── EXCERPTED RECORDS ──

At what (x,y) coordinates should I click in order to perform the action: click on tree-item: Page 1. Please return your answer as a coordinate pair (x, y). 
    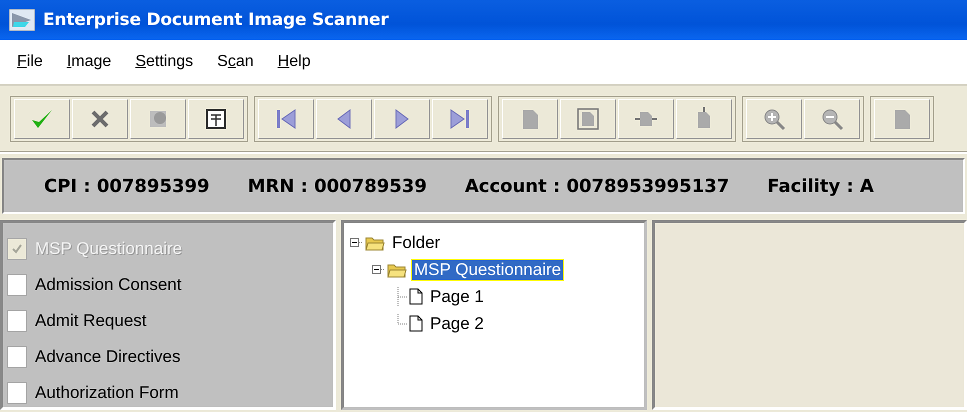
    Looking at the image, I should click on (457, 297).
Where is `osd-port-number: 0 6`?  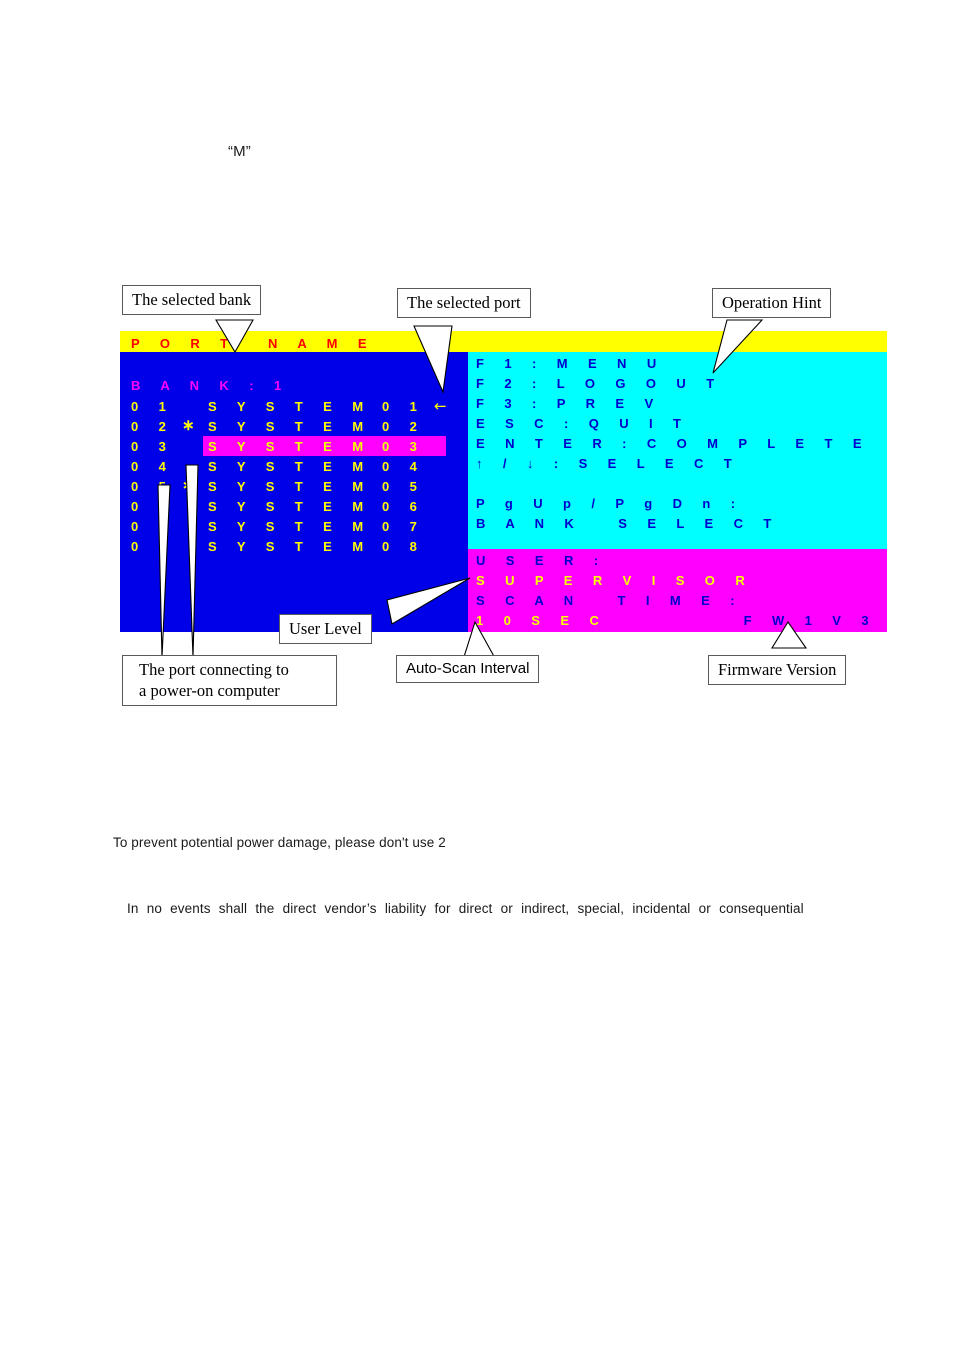 osd-port-number: 0 6 is located at coordinates (153, 506).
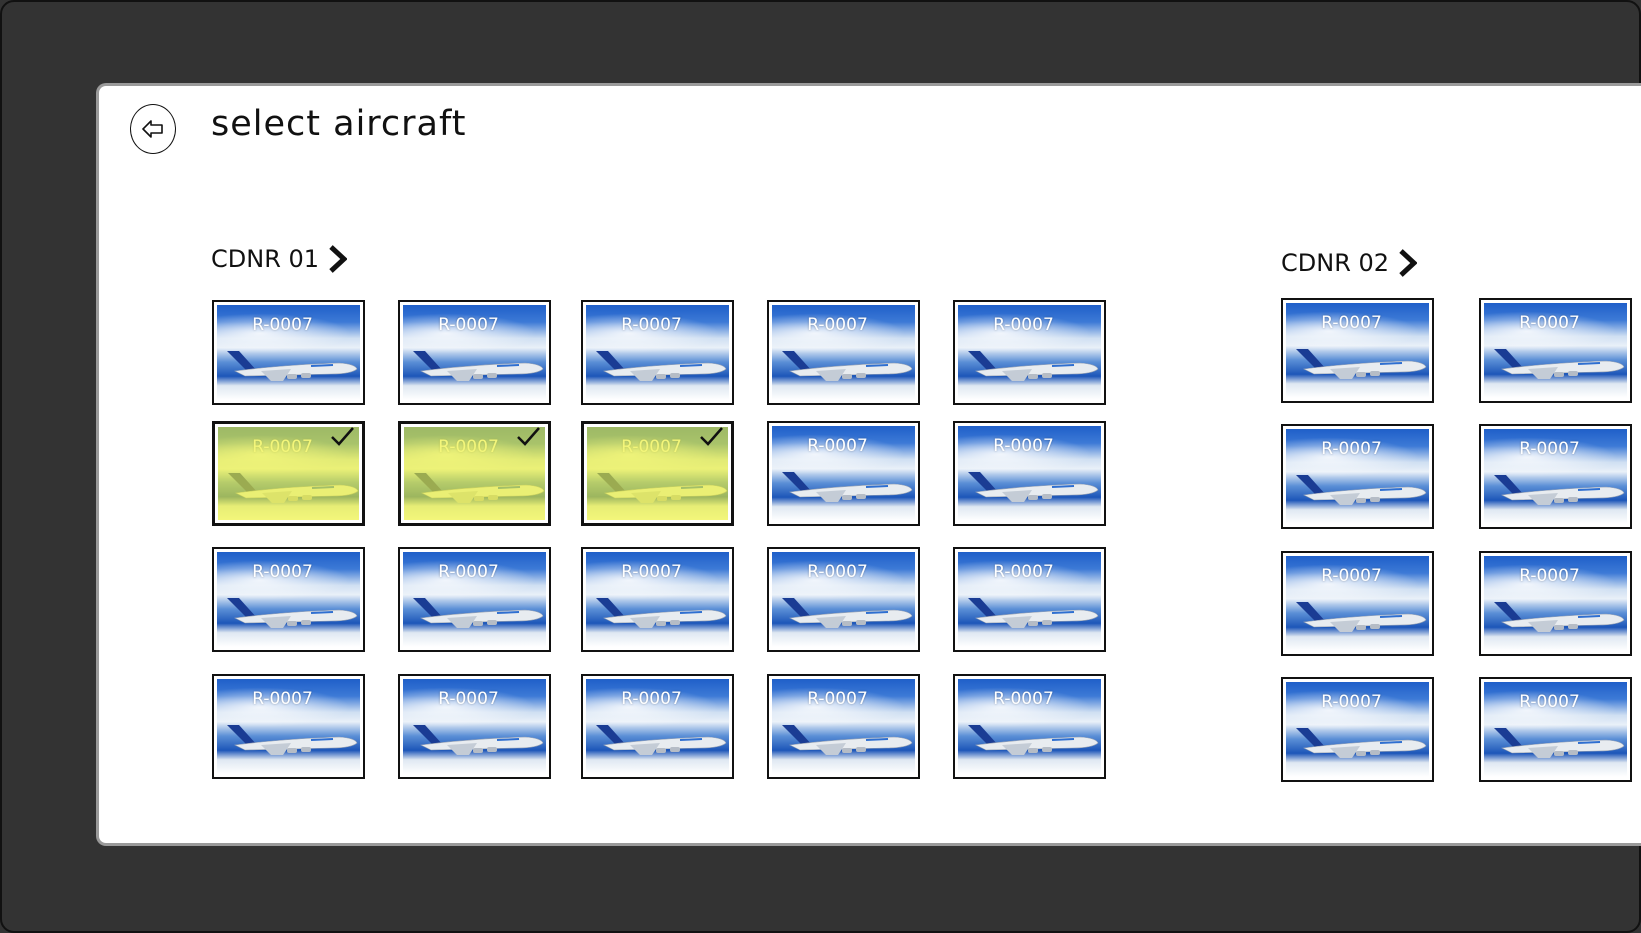  I want to click on group-label: CDNR 01, so click(266, 259).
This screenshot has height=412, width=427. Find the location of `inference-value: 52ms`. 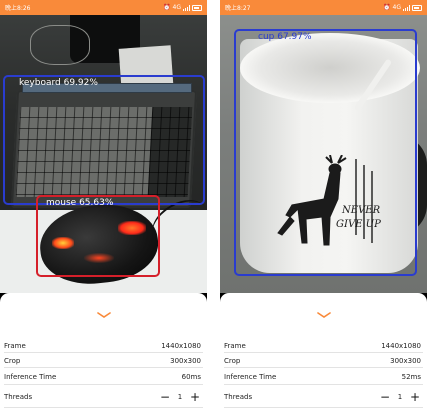

inference-value: 52ms is located at coordinates (411, 377).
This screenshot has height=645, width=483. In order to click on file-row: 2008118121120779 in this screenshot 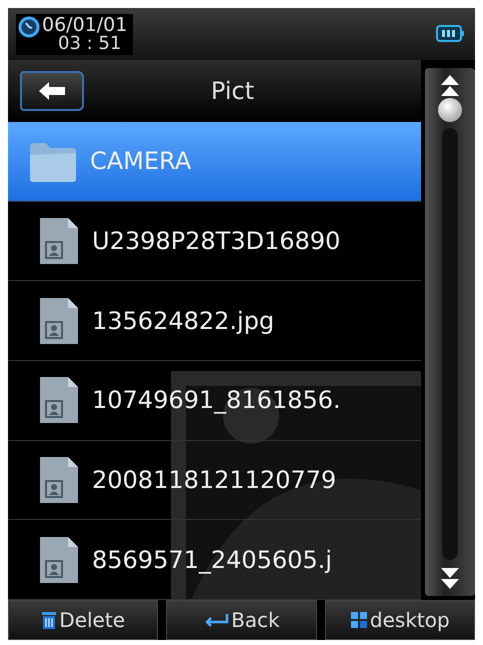, I will do `click(214, 480)`.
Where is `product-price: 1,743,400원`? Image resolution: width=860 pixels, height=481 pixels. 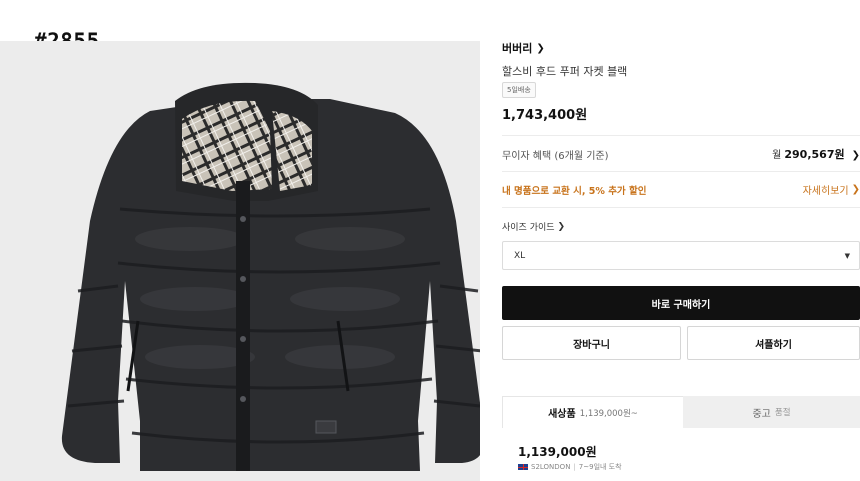 product-price: 1,743,400원 is located at coordinates (545, 116).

───

PROBLEM DESCRIPTION: Copy the part of the listing that runs from its first line through the line containing "Looking at the", including that line, and leave the pictures out.

RESULT OF THE EXERCISE:
At what (x,y) coordinates should I click in order to perform the action: click on tree-item: Page 1. Please return your answer as a coordinate pair (x, y). 
    Looking at the image, I should click on (457, 297).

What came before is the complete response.